— TASK PROMPT —
Rewrite the rows below with "perform" replaced by "carry out" and everything else unchanged. Leave the pictures out.

— DATASET EXTRACT —
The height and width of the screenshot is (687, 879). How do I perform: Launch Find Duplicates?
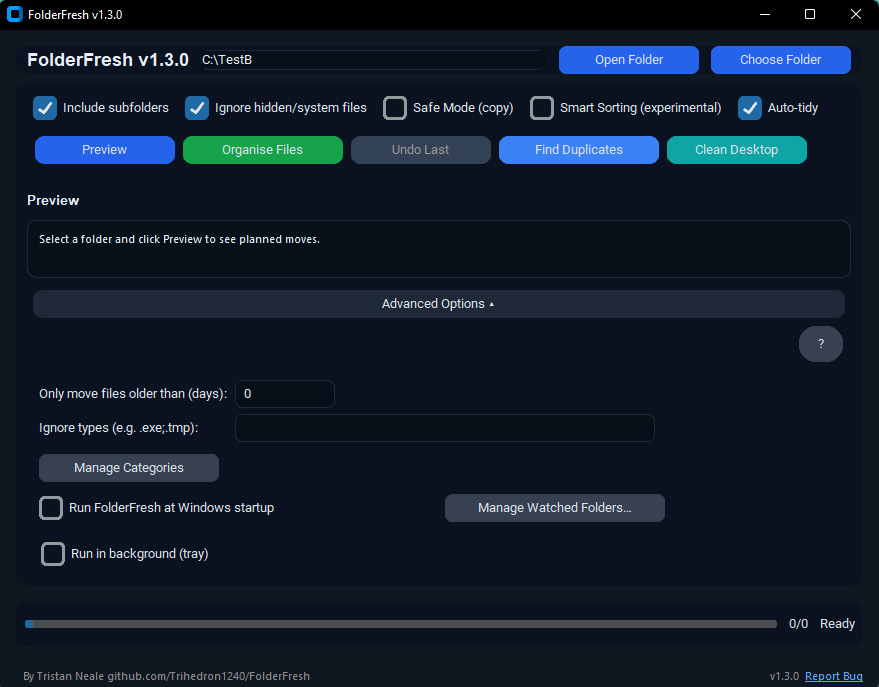tap(579, 150)
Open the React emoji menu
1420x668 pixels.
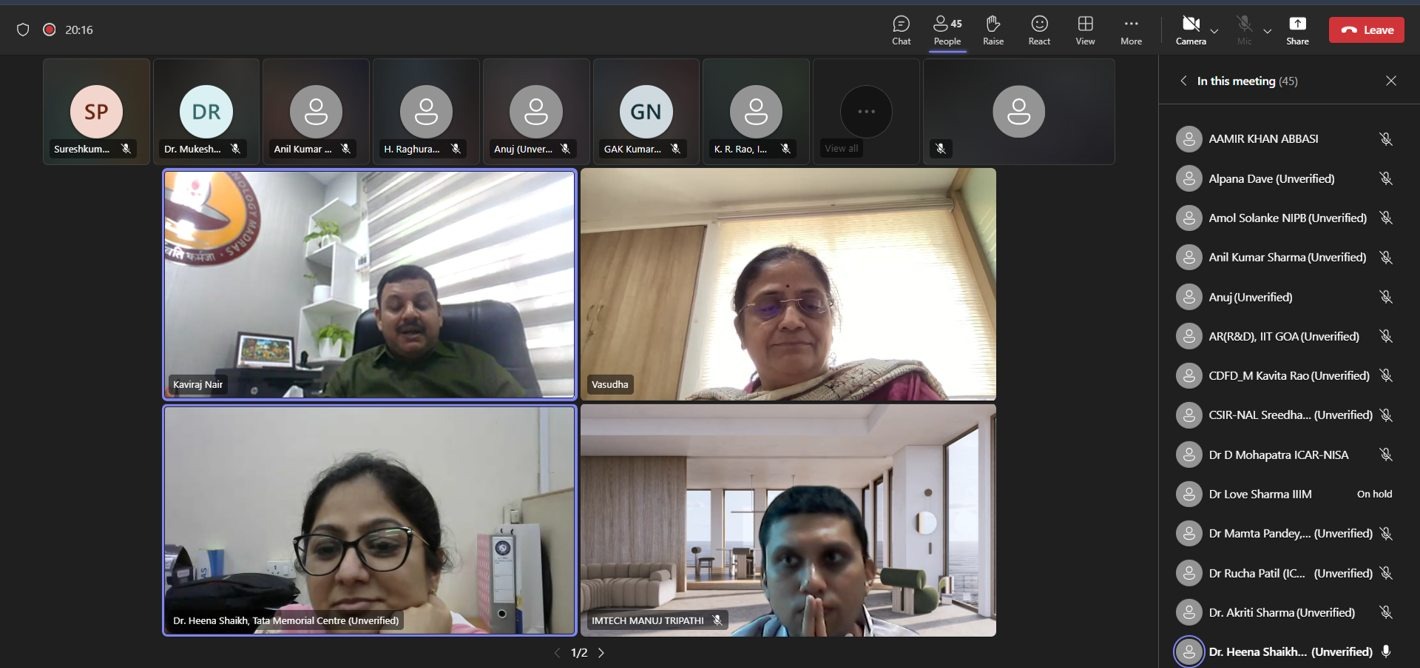(1039, 29)
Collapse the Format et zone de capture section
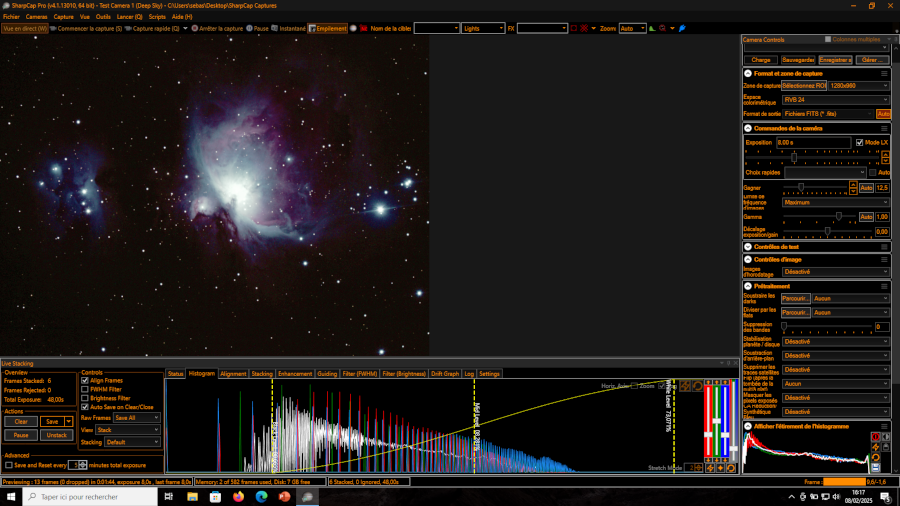The image size is (900, 506). [748, 73]
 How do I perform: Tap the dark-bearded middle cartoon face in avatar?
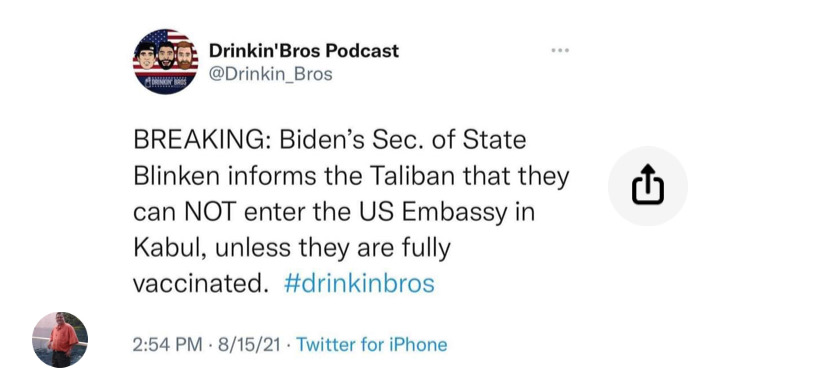(x=166, y=55)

— RESPONSE BELOW —
The height and width of the screenshot is (687, 879). How do I carry out: Launch Find Duplicates?
tap(579, 150)
Open the React emoji menu
1420x668 pixels.
(1039, 29)
Collapse the Format et zone de capture section
The image size is (900, 506). [748, 73]
 How do I carry out: Tap the dark-bearded middle cartoon face in avatar?
(x=166, y=55)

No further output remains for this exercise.